**TEXT EXCERPT**
════════════════
# Lab 11 - Distributional Semantics

## Task 2 

### Prepare Corpus

In [1]:
targets = ['batman', 'wayne', 'joker']

In [2]:
text = 'Batman is an American superhero. The secret identity of Batman is Bruce Wayne, an American billionaire from Gotham City. The Joker is a supervillain that embodies the ideas of anarchy and chaos. The Joker and Batman fight the battle for Gotham’s soul.'

In [3]:
corpus = text.lower()
corpus

'batman is an american superhero. the secret identity of batman is bruce wayne, an american billionaire from gotham city. the joker is a supervillain that embodies the ideas of anarchy and chaos. the joker and batman fight the battle for gotham’s soul.'

### Init NLTK

In [4]:
import nltk

try:
    nltk.download('wordnet')
    nltk.download('punkt')
    nltk.download('averaged_perceptron_tagger')
except:
    pass

[nltk_data] Downloading package wordnet to /Users/shawon/nltk_data...
[nltk_data]   Package wordnet is already up-to-date!
[nltk_data] Downloading package punkt to /Users/shawon/nltk_data...
[nltk_data]   Package punkt is already up-to-date!
[nltk_data] Downloading package averaged_perceptron_tagger to
[nltk_data]     /Users/shawon/nltk_data...
[nltk_data]   Package averaged_perceptron_tagger is already up-to-
[nltk_data]       date!


In [5]:
from nltk.stem import WordNetLemmatizer
from nltk import word_tokenize, pos_tag

### Lemmatize

In [6]:
lemmatizer = WordNetLemmatizer()

In [7]:
def lemmatize_sentence(sentence):
    tagged = pos_tag(word_tokenize(sentence))
    lemmas = []

    for word, tag in tagged:
        wntag = tag[0].lower()
        wntag = wntag if wntag in ['a', 'n', 'v', 'r'] else None
        if not wntag:
            lemmas.append(word)
        else:
            lemmas.append(lemmatizer.lemmatize(word, wntag))

    return ' '.join(lemmas)

In [8]:
sentences = corpus.split('.')
sentences

['batman is an american superhero',
 ' the secret identity of batman is bruce wayne, an american billionaire from gotham city',
 ' the joker is a supervillain that embodies the ideas of anarchy and chaos',
 ' the joker and batman fight the battle for gotham’s soul',
 '']

In [9]:
lemmatized_sentences = []

for sentence in sentences:
    lemmatized_sentences.append(lemmatize_sentence(sentence))

In [10]:
lemmatized_sentences

['batman be an american superhero',
 'the secret identity of batman be bruce wayne , an american billionaire from gotham city',
 'the joker be a supervillain that embody the idea of anarchy and chaos',
 'the joker and batman fight the battle for gotham ’ s soul',
 '']

### Target by context matrix

In [11]:
target_v_context = {}
for target in targets:
    target_v_context[target] = []

target_v_context

{'batman': [], 'wayne': [], 'joker': []}

Create context words list

In [12]:
# build pos tag dictionary
tag_dict = {}
for sentence in lemmatized_sentences:
    tagged = pos_tag(word_tokenize(sentence))
════════════════
**DATA**

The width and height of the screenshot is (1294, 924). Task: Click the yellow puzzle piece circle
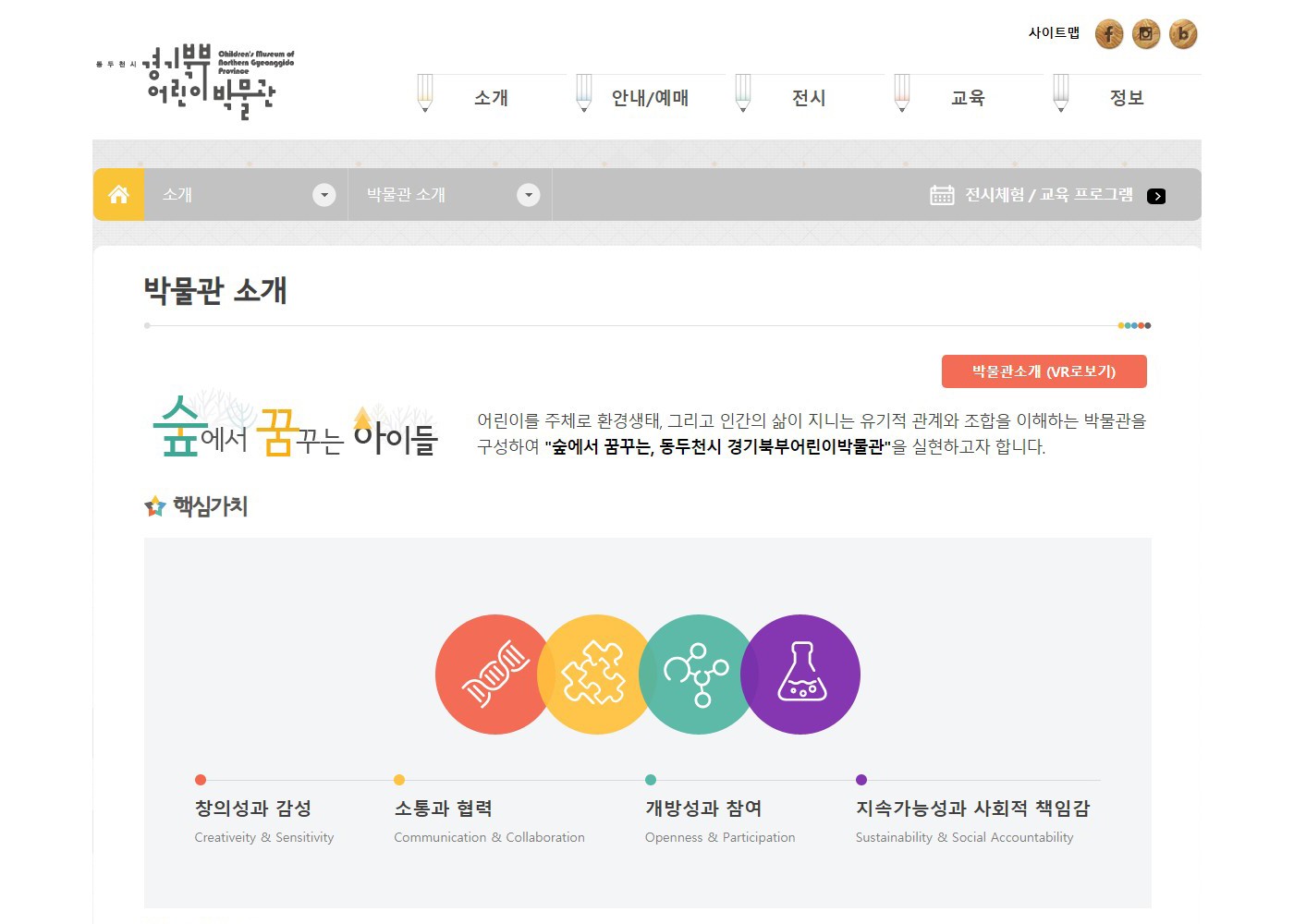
════════════════
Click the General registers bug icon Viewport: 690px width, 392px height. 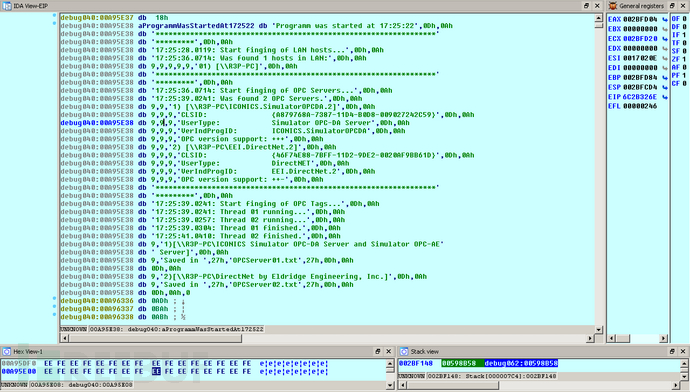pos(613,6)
════════════════
**DESCRIPTION OF THE TASK**
Answer these questions about the Lab 11 text.
(a) Which words are assigned to the list named targets?
(b) Which four letters does the function lemmatize_sentence accept as WordNet tags?
(c) In the lemmatized sentences, what form does the word "embodies" take?

**RESPONSE**
(a) 'batman', 'wayne' and 'joker'
(b) 'a', 'n', 'v' and 'r'
(c) embody